Thank you for the clarification and technical insight.
We understand that this migration scenario is not considered fully
supported with host-passthrough across differing kernel/QEMU environments.
The environment was originally designed around maximum CPU feature exposure
and performance requirements.
We are currently evaluating moving away from host-passthrough for future
upgrade compatibility.

Thank you again for your response.

Best regards,
Fatih

Daniel P. Berrangé <[email protected]>, 12 May 2026 Sal, 20:33 tarihinde
şunu yazdı:

> On Tue, May 12, 2026 at 11:02:37AM +0300, fatih şener wrote:
> > Dear QEMU Developers,
> >
> > We have identified a critical live migration failure on Intel Ice Lake
> > platforms when using *CPU host-passthrough* in OpenStack environments.
> The
> > issue specifically surfaced after upgrading compute nodes from *Ubuntu
> > 20.04 to 22.04*.
>
> IMHO that is not a valid usage scenario.
>
> host-passthrough is only supportable with live migration if both sides
> of the migration are *identical*. That means same CPU models, same
> microcode version, same BIOS version, same BIOS settings, same kernel
> version, same QEMU version.
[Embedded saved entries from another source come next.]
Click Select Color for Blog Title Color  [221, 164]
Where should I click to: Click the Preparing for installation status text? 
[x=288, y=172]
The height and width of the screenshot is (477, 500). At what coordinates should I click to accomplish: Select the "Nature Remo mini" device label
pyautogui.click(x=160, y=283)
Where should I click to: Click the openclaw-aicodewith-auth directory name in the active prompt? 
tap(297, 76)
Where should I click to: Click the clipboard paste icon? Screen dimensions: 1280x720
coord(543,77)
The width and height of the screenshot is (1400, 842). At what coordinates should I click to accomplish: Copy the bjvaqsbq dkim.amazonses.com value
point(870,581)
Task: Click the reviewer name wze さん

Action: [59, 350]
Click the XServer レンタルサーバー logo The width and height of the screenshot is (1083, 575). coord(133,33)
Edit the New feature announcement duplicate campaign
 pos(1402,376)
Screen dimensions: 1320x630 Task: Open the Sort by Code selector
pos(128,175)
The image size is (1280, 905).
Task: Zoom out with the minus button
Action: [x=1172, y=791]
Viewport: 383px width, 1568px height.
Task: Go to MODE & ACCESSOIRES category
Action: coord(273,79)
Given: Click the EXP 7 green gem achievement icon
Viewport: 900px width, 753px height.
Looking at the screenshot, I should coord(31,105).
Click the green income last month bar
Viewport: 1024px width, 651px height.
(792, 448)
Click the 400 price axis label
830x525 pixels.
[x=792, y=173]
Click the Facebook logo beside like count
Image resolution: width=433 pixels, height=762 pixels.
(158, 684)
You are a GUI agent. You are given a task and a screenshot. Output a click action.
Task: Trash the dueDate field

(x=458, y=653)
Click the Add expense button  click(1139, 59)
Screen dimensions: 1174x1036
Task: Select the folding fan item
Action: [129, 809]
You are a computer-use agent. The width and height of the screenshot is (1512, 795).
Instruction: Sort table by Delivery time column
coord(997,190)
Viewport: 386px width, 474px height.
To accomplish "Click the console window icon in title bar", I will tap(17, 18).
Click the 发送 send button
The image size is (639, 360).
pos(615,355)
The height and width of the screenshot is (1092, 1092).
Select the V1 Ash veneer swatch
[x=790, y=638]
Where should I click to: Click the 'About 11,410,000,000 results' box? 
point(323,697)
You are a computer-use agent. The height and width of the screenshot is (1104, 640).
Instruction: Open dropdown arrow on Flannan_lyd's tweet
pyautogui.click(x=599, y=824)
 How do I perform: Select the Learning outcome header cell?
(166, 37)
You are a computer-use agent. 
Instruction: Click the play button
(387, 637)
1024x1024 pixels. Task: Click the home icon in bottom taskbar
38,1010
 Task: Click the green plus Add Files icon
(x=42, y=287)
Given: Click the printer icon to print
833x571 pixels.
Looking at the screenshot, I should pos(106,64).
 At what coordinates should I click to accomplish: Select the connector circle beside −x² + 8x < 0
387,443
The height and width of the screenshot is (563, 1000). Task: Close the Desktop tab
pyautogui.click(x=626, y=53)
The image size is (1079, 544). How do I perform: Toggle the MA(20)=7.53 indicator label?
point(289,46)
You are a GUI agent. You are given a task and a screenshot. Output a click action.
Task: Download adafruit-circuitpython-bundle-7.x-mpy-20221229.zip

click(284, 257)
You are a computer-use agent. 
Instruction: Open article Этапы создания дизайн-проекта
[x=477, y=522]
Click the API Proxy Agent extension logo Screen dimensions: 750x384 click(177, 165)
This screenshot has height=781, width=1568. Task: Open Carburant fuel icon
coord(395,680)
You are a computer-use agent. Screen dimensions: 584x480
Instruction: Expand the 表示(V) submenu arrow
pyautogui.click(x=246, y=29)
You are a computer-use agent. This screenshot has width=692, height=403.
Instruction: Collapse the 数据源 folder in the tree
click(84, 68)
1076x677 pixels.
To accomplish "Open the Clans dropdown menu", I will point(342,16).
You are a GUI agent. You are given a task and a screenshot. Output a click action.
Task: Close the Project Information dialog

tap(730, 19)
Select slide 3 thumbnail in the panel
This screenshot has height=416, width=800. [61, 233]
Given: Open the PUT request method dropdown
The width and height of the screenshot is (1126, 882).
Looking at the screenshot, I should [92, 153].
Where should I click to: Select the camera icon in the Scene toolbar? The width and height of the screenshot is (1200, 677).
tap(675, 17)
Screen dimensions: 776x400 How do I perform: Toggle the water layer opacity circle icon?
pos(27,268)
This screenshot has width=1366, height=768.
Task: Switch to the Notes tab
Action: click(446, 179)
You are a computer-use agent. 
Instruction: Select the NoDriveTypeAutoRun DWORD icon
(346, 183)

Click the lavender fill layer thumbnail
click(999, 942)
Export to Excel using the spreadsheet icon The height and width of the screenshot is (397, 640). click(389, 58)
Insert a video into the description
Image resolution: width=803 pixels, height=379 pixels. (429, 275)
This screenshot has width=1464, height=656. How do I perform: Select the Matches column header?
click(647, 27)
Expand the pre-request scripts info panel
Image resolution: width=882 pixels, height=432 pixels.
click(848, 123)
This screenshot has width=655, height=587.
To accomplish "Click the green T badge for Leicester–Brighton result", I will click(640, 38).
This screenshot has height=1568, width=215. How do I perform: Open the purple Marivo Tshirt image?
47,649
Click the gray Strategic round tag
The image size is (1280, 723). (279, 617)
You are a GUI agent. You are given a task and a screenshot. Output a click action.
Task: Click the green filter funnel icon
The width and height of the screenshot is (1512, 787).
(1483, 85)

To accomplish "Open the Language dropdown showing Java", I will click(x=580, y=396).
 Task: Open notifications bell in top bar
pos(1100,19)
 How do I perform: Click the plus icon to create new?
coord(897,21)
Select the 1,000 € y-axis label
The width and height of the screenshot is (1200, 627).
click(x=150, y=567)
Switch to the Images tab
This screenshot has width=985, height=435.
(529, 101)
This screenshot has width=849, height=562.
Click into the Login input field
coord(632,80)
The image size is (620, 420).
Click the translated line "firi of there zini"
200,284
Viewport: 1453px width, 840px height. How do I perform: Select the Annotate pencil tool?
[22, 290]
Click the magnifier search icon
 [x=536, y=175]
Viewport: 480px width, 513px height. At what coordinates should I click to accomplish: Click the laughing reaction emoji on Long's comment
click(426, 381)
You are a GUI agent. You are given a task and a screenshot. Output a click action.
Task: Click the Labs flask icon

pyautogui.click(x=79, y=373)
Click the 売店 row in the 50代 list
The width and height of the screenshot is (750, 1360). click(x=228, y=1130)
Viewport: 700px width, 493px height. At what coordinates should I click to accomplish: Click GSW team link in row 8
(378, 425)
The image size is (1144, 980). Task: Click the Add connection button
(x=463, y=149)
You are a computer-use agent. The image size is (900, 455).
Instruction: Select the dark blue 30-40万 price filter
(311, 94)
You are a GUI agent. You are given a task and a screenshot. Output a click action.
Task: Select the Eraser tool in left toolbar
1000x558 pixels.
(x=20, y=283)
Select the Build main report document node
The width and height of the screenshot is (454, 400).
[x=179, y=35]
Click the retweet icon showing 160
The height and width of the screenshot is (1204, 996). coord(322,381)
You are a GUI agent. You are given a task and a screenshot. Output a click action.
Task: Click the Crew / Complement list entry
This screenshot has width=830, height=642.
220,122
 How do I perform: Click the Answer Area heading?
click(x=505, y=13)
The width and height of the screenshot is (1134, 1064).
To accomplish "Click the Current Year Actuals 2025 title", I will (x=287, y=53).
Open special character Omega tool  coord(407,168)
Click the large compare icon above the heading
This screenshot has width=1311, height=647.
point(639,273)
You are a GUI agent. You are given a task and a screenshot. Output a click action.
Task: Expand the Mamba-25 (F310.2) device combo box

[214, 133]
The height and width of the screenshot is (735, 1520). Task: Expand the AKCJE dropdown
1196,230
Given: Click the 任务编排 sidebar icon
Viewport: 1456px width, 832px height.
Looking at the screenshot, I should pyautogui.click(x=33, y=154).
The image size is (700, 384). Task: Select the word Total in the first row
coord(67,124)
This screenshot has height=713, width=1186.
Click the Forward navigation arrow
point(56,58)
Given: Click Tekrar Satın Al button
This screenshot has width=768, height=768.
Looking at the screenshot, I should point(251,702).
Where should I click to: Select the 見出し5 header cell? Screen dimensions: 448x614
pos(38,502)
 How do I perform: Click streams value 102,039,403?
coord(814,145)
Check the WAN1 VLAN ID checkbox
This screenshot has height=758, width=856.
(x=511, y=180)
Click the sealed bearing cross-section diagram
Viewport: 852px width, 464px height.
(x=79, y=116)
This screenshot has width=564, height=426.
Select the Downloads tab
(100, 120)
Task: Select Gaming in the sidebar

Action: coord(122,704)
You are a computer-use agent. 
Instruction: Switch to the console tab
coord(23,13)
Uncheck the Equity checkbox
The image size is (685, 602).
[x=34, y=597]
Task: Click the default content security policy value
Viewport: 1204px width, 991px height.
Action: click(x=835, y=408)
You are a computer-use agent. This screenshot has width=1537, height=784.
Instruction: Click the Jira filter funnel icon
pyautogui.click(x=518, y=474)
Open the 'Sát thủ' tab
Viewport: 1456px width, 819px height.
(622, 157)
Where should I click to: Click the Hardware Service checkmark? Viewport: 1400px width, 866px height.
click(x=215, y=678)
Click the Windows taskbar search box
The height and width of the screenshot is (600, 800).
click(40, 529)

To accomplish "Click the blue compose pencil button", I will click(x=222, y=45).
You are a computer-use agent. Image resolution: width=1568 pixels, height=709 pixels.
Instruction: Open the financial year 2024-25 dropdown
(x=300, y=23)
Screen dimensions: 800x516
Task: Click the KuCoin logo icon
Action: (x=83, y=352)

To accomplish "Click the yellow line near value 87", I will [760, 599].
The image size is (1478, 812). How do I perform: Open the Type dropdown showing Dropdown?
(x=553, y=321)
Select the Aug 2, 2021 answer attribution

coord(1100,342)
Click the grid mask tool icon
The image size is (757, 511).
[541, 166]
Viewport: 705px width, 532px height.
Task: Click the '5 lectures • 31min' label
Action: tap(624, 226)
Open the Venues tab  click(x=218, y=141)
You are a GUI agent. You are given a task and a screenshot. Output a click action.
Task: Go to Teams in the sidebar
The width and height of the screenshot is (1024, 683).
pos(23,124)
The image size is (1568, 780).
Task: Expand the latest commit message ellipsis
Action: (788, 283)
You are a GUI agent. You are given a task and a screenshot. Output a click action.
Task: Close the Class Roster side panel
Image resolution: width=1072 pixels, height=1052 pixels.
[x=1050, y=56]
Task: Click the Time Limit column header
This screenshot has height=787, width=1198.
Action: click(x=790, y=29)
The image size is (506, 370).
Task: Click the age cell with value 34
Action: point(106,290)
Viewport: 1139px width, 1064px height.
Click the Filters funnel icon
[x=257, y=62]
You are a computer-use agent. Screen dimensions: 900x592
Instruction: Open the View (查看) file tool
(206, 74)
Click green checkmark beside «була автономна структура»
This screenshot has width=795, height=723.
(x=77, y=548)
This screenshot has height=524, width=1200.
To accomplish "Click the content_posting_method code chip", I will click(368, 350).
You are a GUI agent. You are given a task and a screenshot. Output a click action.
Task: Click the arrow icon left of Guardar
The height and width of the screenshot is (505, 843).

Vary any one of those factors as it looses
> any guarantee of live migration safety for host-passthrough.
>
> If those requirements can't be guaranteed, then we have a wide choice
> of named CPU models that support migration across hosts with different
> setups.
>
> > *Technical Analysis:* The migration fails with KVM_SET_MSRS error while
> > restoring MSR_IA32_PERF_GLOBAL_CTRL (0x38f). On Ice Lake CPUs, this
> > register reports 0xf000000ff due to the 4th fixed-function counter (Perf
> > Mon v5).
> >
> > We observed that while the source host (20.04) allows this value, the
> > target host (22.04 with a newer Kernel/KVM) enforces a stricter mask of
> > 0x7000000ff. Even with identical hardware, the migration is rejected
> > because the target KVM treats the 4th bit as reserved/invalid.
> >
> > *Proposed Fix:* We propose intercepting the MSR write in
> > target/i386/kvm/kvm.c to mask the value back to 0x7000000ff if
> 0xf000000ff
> > is detected. This ensures backward compatibility across different kernel
> > versions and stabilizes migration on Ice Lake hardware.
> >
> > /* target/i386/kvm/kvm.c */
> > for (i = 0; i < cpu->kvm_msr_buf->nmsrs; i++) {
> >     if (cpu->kvm_msr_buf->entries[i].index == 0x38f &&
> >         cpu->kvm_msr_buf->entries[i].data == 0xf000000ffULL) {
> >         cpu->kvm_msr_buf->entries[i].data = 0x7000000ffULL;
> >     }
> > }
> >
> > We have verified that this fix stabilizes our production environment and
> > allows successful live migration between hosts with different kernel
> > versions on Ice Lake hardware. We are looking forward to your technical
> > feedback on this implementation. If there is a more architectural way to
> > handle these MSR bitmasks upstream, we would be happy to discuss it. Best
> > regards,
> > --
> > ● Fatih Şener - [email protected]
>
> With regards,
> Daniel
> --
> |: https://berrange.com       ~~        https://hachyderm.io/@berrange :|
> |: https://libvirt.org          ~~          https://entangle-photo.org :|
> |: https://pixelfed.art/berrange   ~~    https://fstop138.berrange.com :|
>
>

-- 
● Fatih Şener - [email protected]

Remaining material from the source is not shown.